(Recorded data)
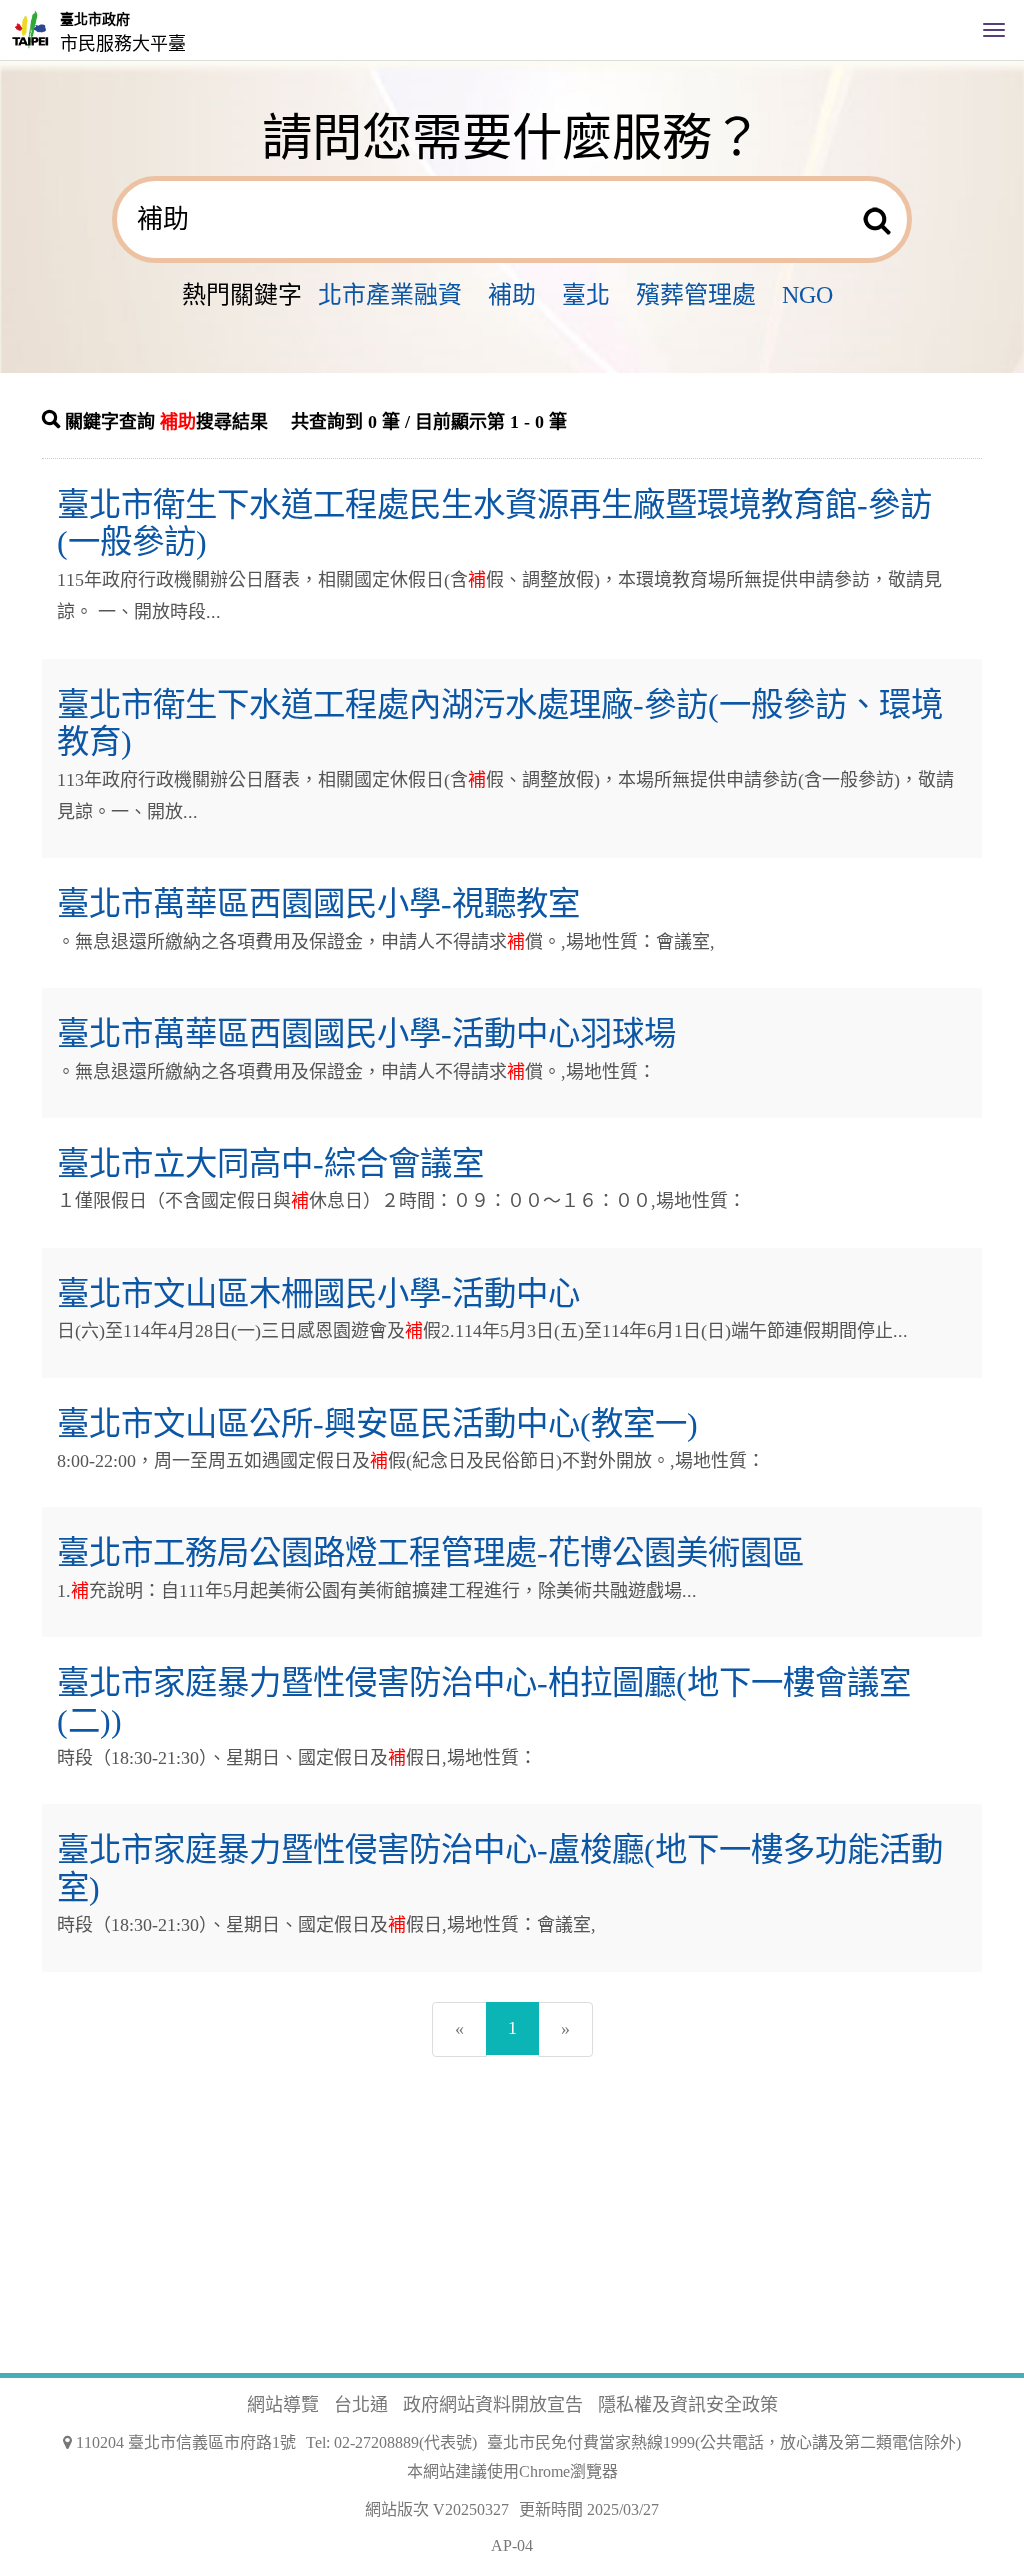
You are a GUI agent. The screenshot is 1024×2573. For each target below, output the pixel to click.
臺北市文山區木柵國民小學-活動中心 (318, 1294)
(End Recorded data)
(Recorded data)
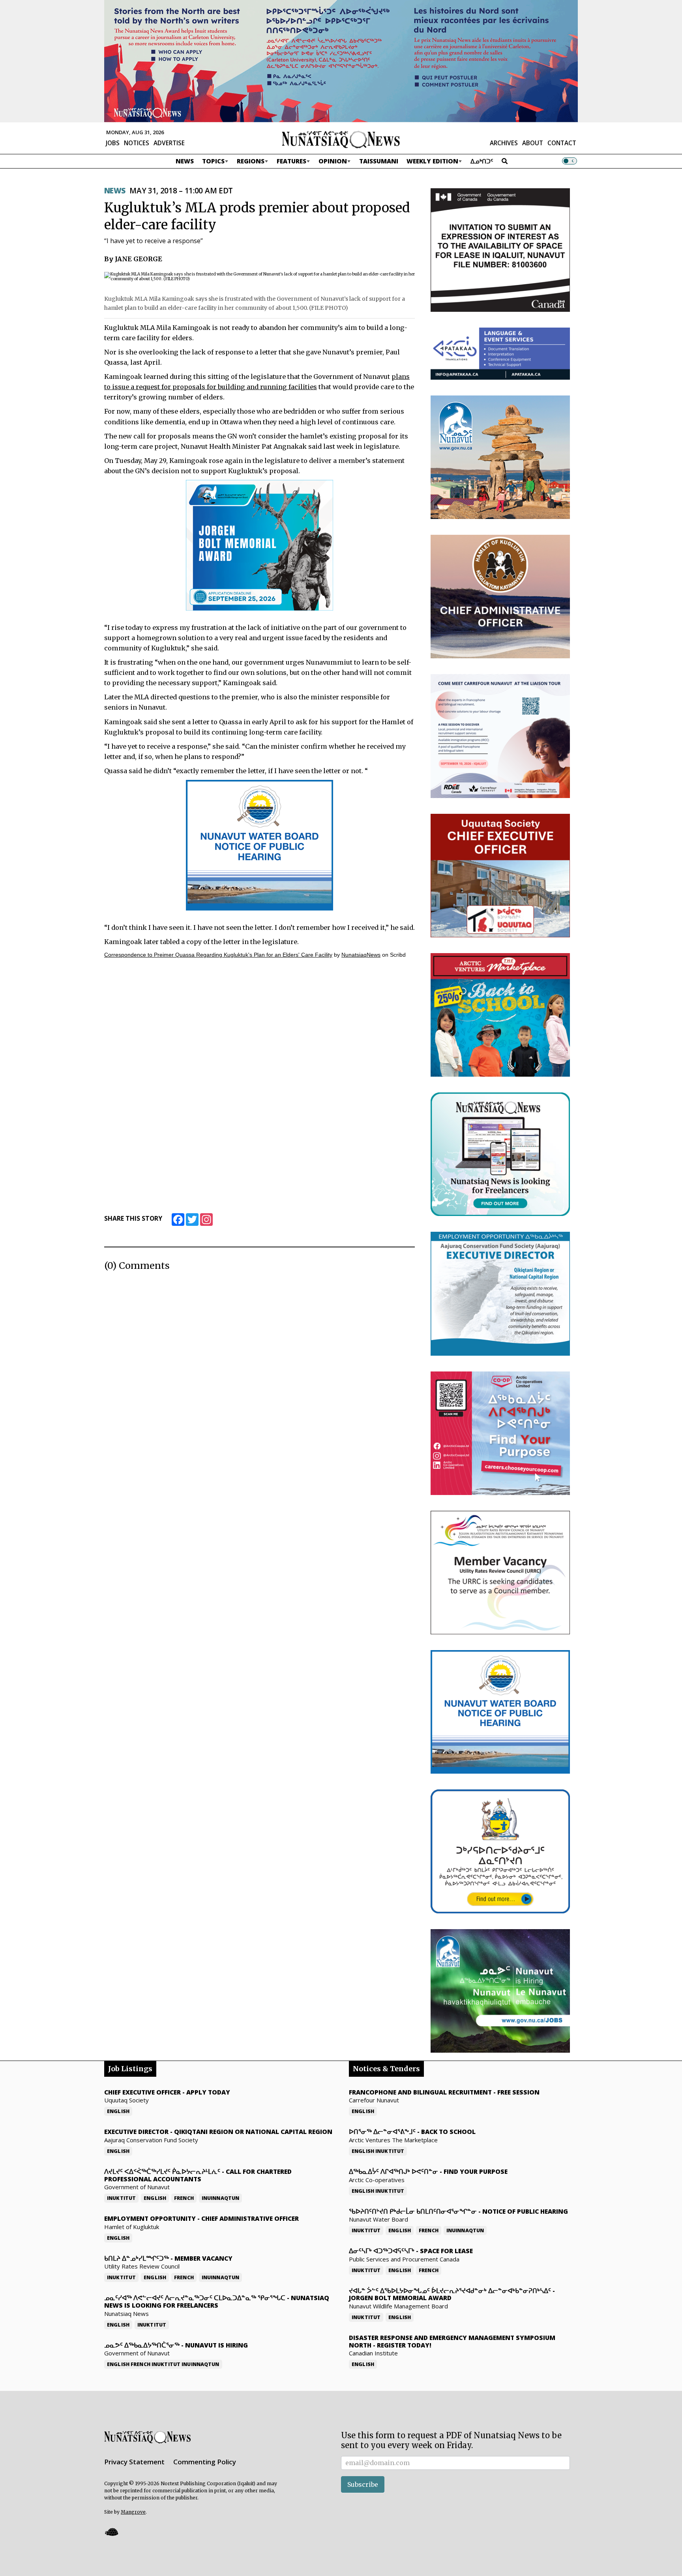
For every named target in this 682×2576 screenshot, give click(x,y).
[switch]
(End Recorded data)
(Recorded data)
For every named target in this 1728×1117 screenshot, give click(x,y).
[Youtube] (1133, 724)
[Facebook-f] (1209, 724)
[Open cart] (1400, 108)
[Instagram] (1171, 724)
(End Recorded data)
Return every line from the entries above that includes the word "named".

__Exercise solution__
For every named target in this 682×2576 screenshot, give click(x,y).
For every named target in this 1728×1117 screenshot, give click(x,y).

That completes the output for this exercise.